* _EXERCISE DETAILS_
In the listing below, a line holding "Image resolution: width=1343, height=2576." and a line holding "test (667, 2271)" mark the range. Retype both exactly, with all lines between them.
--- DATASET RECORDS Enclosed Below ---
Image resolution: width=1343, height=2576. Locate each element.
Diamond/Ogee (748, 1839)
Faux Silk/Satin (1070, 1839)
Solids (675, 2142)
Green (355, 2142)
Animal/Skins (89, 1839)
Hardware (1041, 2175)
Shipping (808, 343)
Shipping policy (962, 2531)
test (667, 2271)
--- End of Enclosed DATASET RECORDS ---
--- DATASET RECORDS Enclosed Below ---
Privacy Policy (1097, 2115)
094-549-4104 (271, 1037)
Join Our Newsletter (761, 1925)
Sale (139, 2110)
--- End of Enclosed DATASET RECORDS ---
* _RESULT FOR THIS EXERCISE_
Image resolution: width=1343, height=2576. Locate each element.
Diamond/Ogee (748, 1839)
Faux Silk/Satin (1070, 1839)
Solids (675, 2142)
Green (355, 2142)
Animal/Skins (89, 1839)
Hardware (1041, 2175)
Shipping (808, 343)
Shipping policy (962, 2531)
test (667, 2271)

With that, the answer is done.